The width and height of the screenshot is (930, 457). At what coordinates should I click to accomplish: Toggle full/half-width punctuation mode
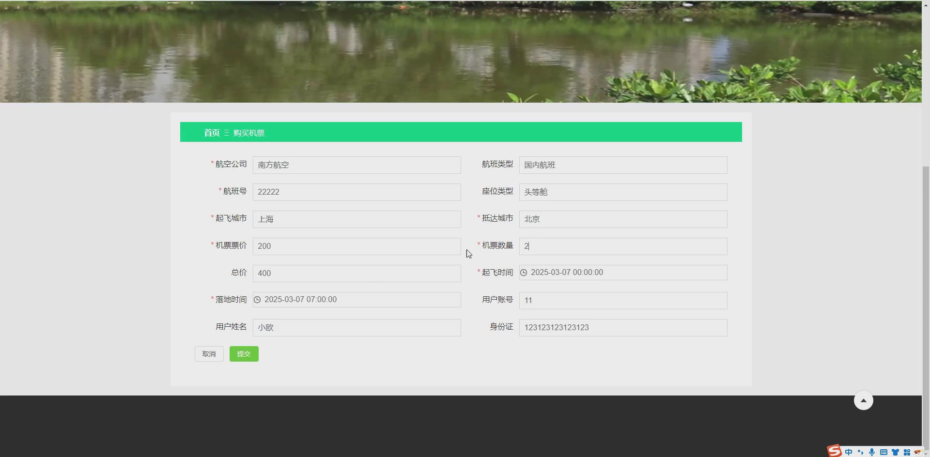coord(861,452)
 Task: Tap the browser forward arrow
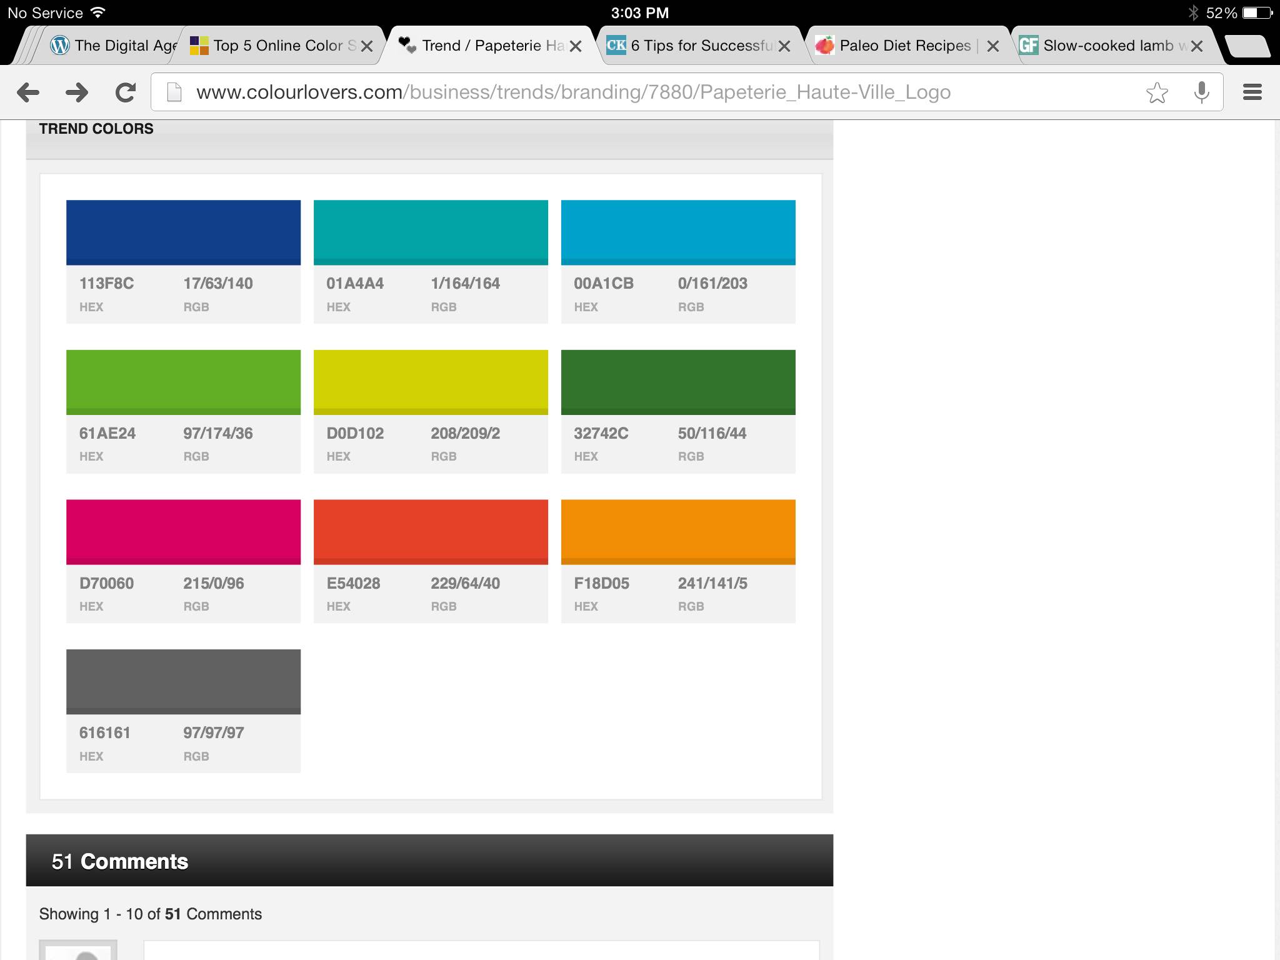(x=77, y=93)
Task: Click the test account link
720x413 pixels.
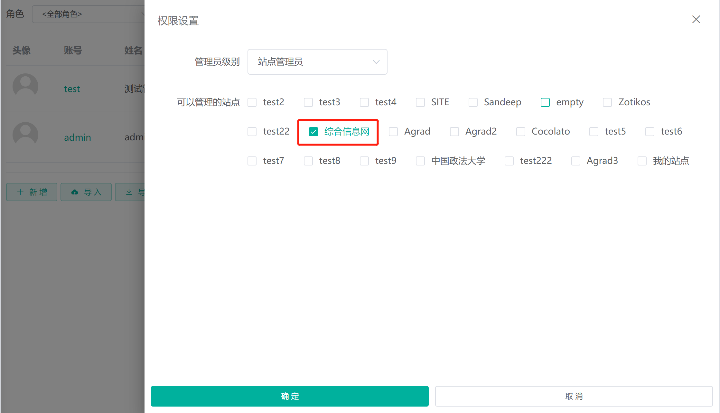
····················
▶ _Directions_: An exact transcript of the listing is needed, free of pictures.

▶ _Exercise answer_:
The width and height of the screenshot is (930, 457). At what coordinates should I click to accomplish: Toggle full/half-width punctuation mode
coord(861,452)
 Task: Tap the browser forward arrow
(x=77, y=93)
Task: Click the test account link
720x413 pixels.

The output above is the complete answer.